- [Extract to read]
****************************************
Where do you see the company going in the future?
The sky’s the limit. No glass ceilings here. We have no boundaries.
Opportunities appear when the timing is right. We’re a very well-respected firm, with a tremendous amount of integrity. You don’t build that overnight. That evolved from Shari back in 1986 to what we are today.
The number one thing we honor is our people. Without the people who are part of this organization, we wouldn’t be who we are.
When we decided to change and start growing, I was so fearful that we would lose our culture. We had a very strong culture at that point with our 25 agents, and we really thought we were the cat’s meow.
But the most amazing thing happened. As we went from 25 to 100 agents very quickly, our culture began to expand and change people’s lives. Our motto is joy, health and success for all, and we’re pleased to see our associates attaining all three.
At Chase, we continually look for opportunities and encourage our agents and consumers in the pursuit of their dreams. Our culture is a beautiful thing, and we want to share it with people.
It’s what you do every day. It’s having someone’s back. It’s stopping and listening to someone. It’s helping someone. It’s thinking about the why instead of the who.
That’s our way.
Mike, how did you get into real estate?
After graduating from UNR in Reno in 2010, I came back to Tahoe because I love it here. It’s home.
I was working a bunch of seasonal jobs to get by and dated a girl whose father owned a brokerage up here. My relationship with the two of them kept progressing, and eventually, they asked me to come to work for them.
And of course, I jumped right on that and haven’t looked back since.
So they took you under their wing and said, hey, we need help with marketing. Let me show you the business?
Exactly, it was awesome. I couldn’t ask for a better way to learn, especially from one of the top brokers in town.
I did that for almost two and a half years and then went out and did real estate on my own, working for the same company.
Then this position with Sue opened up for me. Not only was it a great learning experience, but a way to really dive into every aspect of the business and get into the leadership side, which I think has always been my personality.
So I’ve been doing this for two years now, working with Sue in a mentoring program, but also as her assistant and business partner, helping out with company initiatives, too.
As someone who grew up here, what advantage does that bring as a broker?
****************************************
- [Data supplied]
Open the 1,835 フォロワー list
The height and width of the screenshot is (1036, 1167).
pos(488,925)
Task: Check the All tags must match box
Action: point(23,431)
****************************************
- [Written exercise 1] In the real estate interview, why did Mike find the position with Sue worthwhile?
- [Written exercise 2] Print the part of the real estate interview from "So they took" to "been my personality.".

- [Correct result 1] It was a great learning experience, and it let him dive into every aspect of the business. It also let him move into the leadership side, which he thinks has always been his personality.

- [Correct result 2]
So they took you under their wing and said, hey, we need help with marketing. Let me show you the business?
Exactly, it was awesome. I couldn’t ask for a better way to learn, especially from one of the top brokers in town.
I did that for almost two and a half years and then went out and did real estate on my own, working for the same company.
Then this position with Sue opened up for me. Not only was it a great learning experience, but a way to really dive into every aspect of the business and get into the leadership side, which I think has always been my personality.